* [Assignment]
Only the lines from the line with "You are a GUI" through the end of the records belong in your reply, copied exactly, with every picture left out.

* [Given data]
<<<<

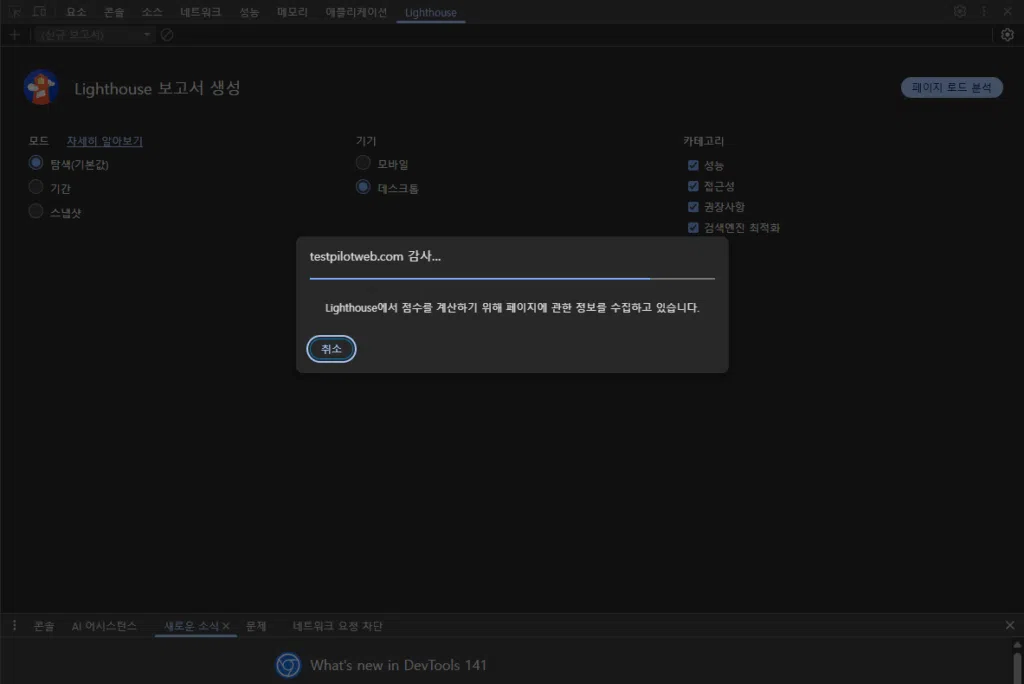Image resolution: width=1024 pixels, height=684 pixels.
Task: Open the Lighthouse panel settings gear
Action: pyautogui.click(x=1008, y=34)
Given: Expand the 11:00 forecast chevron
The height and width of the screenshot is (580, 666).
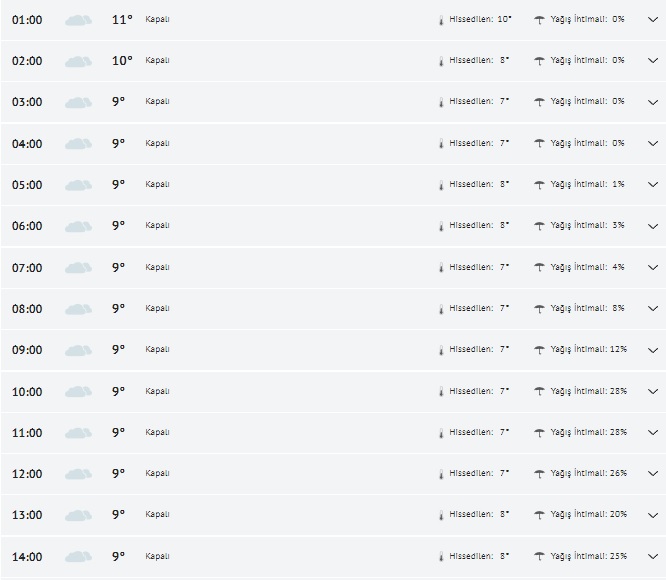Looking at the screenshot, I should [653, 433].
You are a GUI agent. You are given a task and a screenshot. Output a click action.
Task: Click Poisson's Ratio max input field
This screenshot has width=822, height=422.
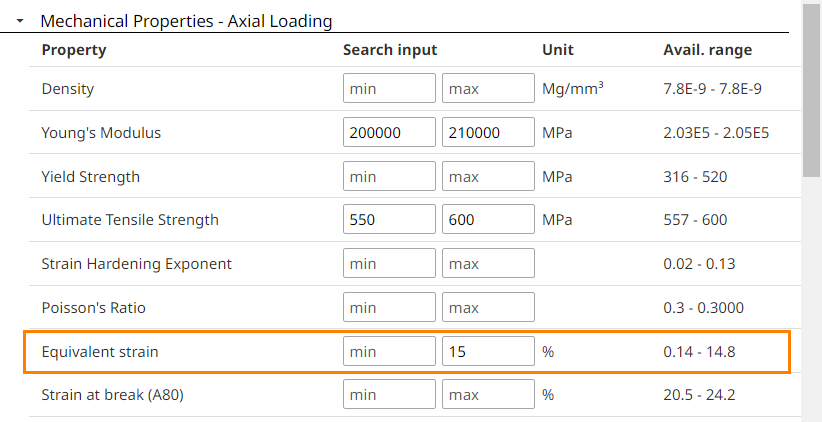pos(488,308)
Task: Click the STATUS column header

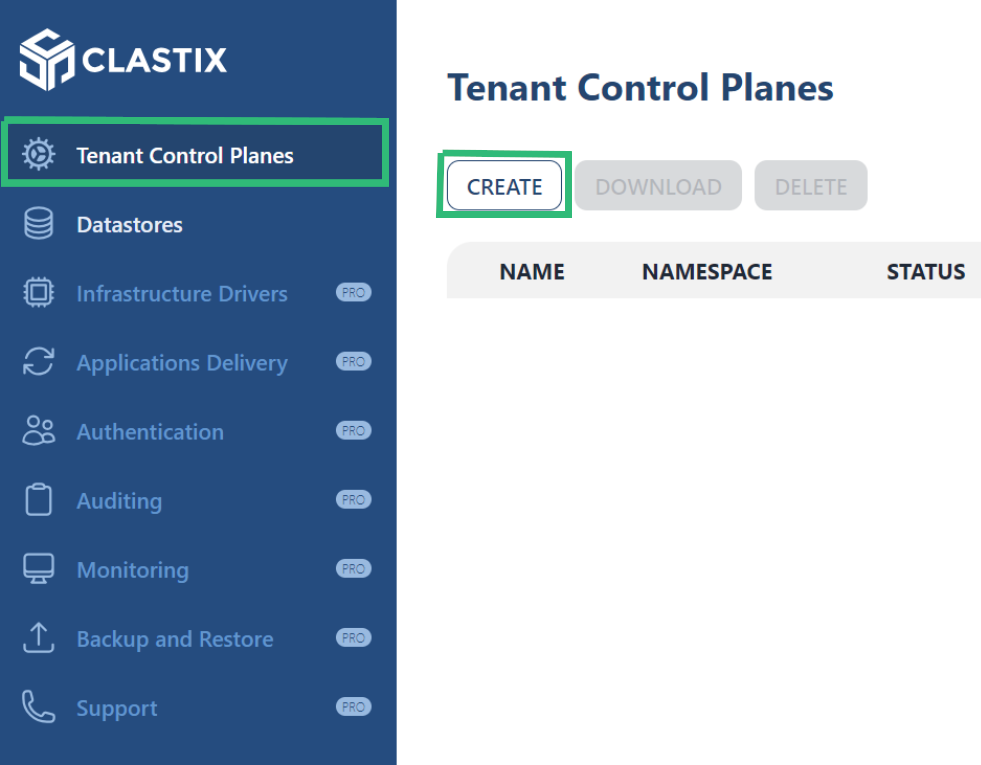Action: coord(925,272)
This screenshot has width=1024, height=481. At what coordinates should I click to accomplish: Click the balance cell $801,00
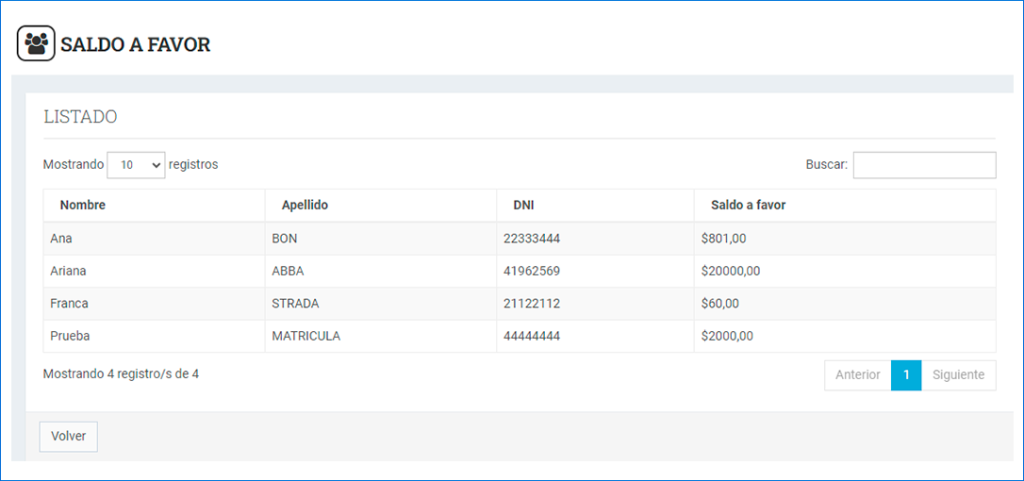(724, 238)
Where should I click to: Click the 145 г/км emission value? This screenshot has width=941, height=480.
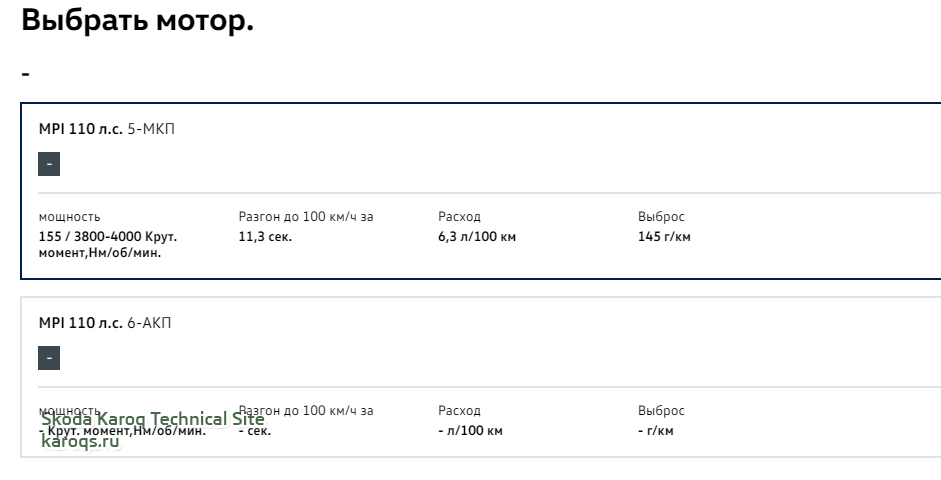point(664,236)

>>>>

* [Expected answer]
You are a GUI agent. You are given a task and a screenshot. Output a click action.
Task: Click Poisson's Ratio max input field
This screenshot has width=822, height=422.
pos(488,308)
Task: Click the STATUS column header

Action: coord(925,272)
This screenshot has width=1024, height=481. At what coordinates should I click to accomplish: Click the balance cell $801,00
(724, 238)
Where should I click to: Click the 145 г/км emission value? This screenshot has width=941, height=480.
point(664,236)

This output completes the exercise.